OTRA vez. Bolt corrió contra sí mismo la final de los 200 metros. Y ganó, para regocijo de Esteban Gómez, que no tenía palabras para comentar unas imágenes que se explicaban por sí solas. Dicen los que conocen los entresijos del atletismo que una figura como la de Bolt es lo que necesita este deporte, para devolverle carisma, pegada fuerte y convertirse en fenómeno de masas. Algo muy parecido a lo que sucede con Michael Phelps en la natación. Sin embargo, en estos casos yo no reparo tanto en lo que dicen los jefes de las federaciones ni los medios de comunicación. Me gusta ponerme en la piel de los que compiten. Aparentemente, Phelps va a lo suyo. Escucha sus músicas a través de los auriculares. Y después, hace lo que hace. Bolt, antes de cada hazaña, posa ante las cámaras que lo enfocan. No se priva de sus coreografías. No parece que la responsabilidad de la carrera le afecte lo más mínimo. Y arrasa.

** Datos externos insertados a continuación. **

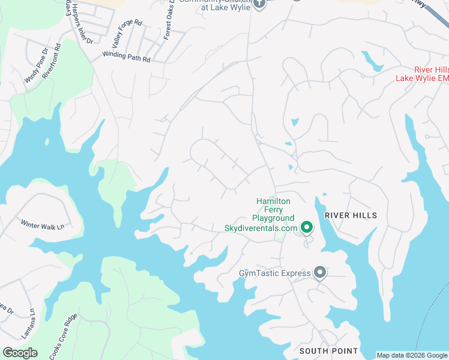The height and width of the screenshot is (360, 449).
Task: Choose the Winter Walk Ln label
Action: (42, 226)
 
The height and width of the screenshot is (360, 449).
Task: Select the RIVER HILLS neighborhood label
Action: (351, 215)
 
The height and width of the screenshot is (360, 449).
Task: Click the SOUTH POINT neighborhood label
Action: (329, 350)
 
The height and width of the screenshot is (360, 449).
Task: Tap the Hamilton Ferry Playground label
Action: (273, 209)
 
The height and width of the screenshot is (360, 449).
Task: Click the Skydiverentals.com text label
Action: (261, 228)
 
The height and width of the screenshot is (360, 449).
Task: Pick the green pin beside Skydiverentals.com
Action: (307, 227)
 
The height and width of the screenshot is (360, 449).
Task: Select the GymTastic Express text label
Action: (275, 274)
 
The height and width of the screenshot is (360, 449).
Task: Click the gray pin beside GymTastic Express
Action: (320, 273)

Reparo en tantos y tantos atletas de aquí y de allá, también los nuestros. Tan esforzados, tan sacrificados. En lo que deben sentir cuando ven cómo, alguien como ellos, en el mismo estadio, realiza una proeza prohibitiva para sus capacidades físicas, por más que vivan el atletismo como una religión a la que han consagrado su vida.

He tenido un sueño de verano en el que era un pequeño Bolt. Porque mi marca para escribir las trescientas palabras de esta columna se sitúa en los diez minutos. También imagino a los que le dedican media hora, los que la consultan con la almohada y ni siquiera se regalan un canturreo antes de ponerse manos a la obra, de pura solemnidad. Los resultados, eso sí, se miden en otras variables.